Sunday should be a quiet, peaceful day of rest and spiritual contemplation. I spent mine watching obscure movies full of violence, black magic, and deviant sex.
This afternoon’s movie was 1983’s Holy Flame of the Martial World, projected in glorious 35mm “Shaw Scope.” Holy Flame is a Shaw Brothers film from the same era as the Certified Weird The Boxer’s Omen, made at a time when interest in traditional kung fu was waning and the studio was desperate to soup up its offerings with lots of fantasy and Star Wars-inspired special effects. Holy Flame sets logic to one side to tell the tale of two orphans seeking revenge on their parent’s murderers, which can only be accomplished by attaining yin and yang swords. The chief bad gal runs a martial cult of virginity-powered lady fighters; her uneasy ally has a team of traditional male monks. The chief good guy is a master of “ghostly laughter” which causes the earth to shake and is fatal to those who lack the ability to fold their earlobes into a protective flap. There are also the leaders of the “seven clans” who keep popping in to ask the two baddies for the various plot MacGuffins everyone believes will help them rule “the martial world,” plus a mysterious “Snake Boy” (played by a woman) whose origin and role is never adequately defined. The action is nonstop and ridiculous; the swordfighting is impressive, though there is too much wirework for my taste (fighters flying through the air, stopping and reversing in mid leap, that sort of thing). If all that’s not enough, stick around for the glitchy teleportation, pink and blue Saturday morning cartoon ghosts flying around, an English-speaking mummy, and the snakebite laser finger, just to name a few highlights. The insane action never stops.
Holy Flame, of course, is not a new movie, but I feel privileged to see it on the big screen in a theater full of appreciative fans. It’s lightweight entertainment and no threat to make the List of the Weirdest Movies Ever Made, but it makes for an exhilaratingly exotic popcorn movie for a Sunday afternoon matinee.
I was surprised In Search of the Ultra-Sex was not scheduled for midnight, but rather at a respectable 9:30 PM. Like Holy Flame, this screening was more popular with regular ticket holders than with the press. Also, no one in line was wearing a raincoats, and the percentage of women in attendance was about the same as for any other movie. This demographic info is only odd because Ultra-Sex is a pastiche movie made up (mostly) of clips from adult films from the 1970s to early 1990s (with the hardcore portions edited out, although it comes as close as possible without crossing the line). Maybe we’re in for a new age of porno chic; more likely, though, the explanation is that what was once forbidden sleaze has now turned into risible kitsch, the fate of every popular art form.

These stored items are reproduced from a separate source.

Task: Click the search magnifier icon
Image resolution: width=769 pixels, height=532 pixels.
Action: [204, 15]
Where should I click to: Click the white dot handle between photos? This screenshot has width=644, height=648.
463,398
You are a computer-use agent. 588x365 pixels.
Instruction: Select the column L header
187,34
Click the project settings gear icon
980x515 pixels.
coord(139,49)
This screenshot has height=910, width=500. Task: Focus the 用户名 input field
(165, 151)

Ultra-Sex stitches together scenes from dozens of adult movies, using comic overdubbing (from two guys, voicing both male and female roles) to create a science fiction story about… well, as might be expected, what it’s “about” is pretty incoherent. It has something to do with the search for the Ultra-Sex, which is a something-or-other that makes Earthlings hump like rabbits whose feed pellets were accidentally replaced with Viagra, either because of its presence or because of its absence, I could never tell which. The action occurs both on Earth and in space. The clips—which include robot-controlled dildos, lactating Power Rangers (!), and Mr. Spock gettin’ it on, among other sexy absurdities—can be hilarious, and I would have been happy to see a curated collection of such snippets. (The evening’s biggest grossout moment came courtesy of a nose-fellatio gag from a “Cyrano de Bergerac” porn parody). Footage from the non-porno badfilm Samurai Cop makes up one of the many subplots, and the story also contains bits from the infamous Edward Penishands. There is one amazing stop-motion sequence involving fornicating Barbie dolls and a giant blow-up monster who is subdued by toy tanks firing dildos; Google suggests a French short called “Le Toy Shop” is the best candidate for this one. As fun as much of this is, I found the What’s Up, Tiger Lily?-styled narration lame and juvenile (characters named “General Willy” and spaceships dubbed “Foreskin Five” are typical jokes). It’s an unneeded excuse to enjoy clips that would probably have been funnier without the commentary.
Ultra-Sex‘s prospects for legitimate distribution are, I fear, nil. I can’t believe all of the source material was cleared, and although the producers could certainly argue these clips can be appropriated through fair use and parody, I doubt any major distributor would be willing to take on the potential liability involved.
On to tomorrow, my final day of the Festival, when I’ll close with Pat Tremblay‘s psychedelic experimental satire Atmo HorroX and a brief recap of the Festival’s weird offerings.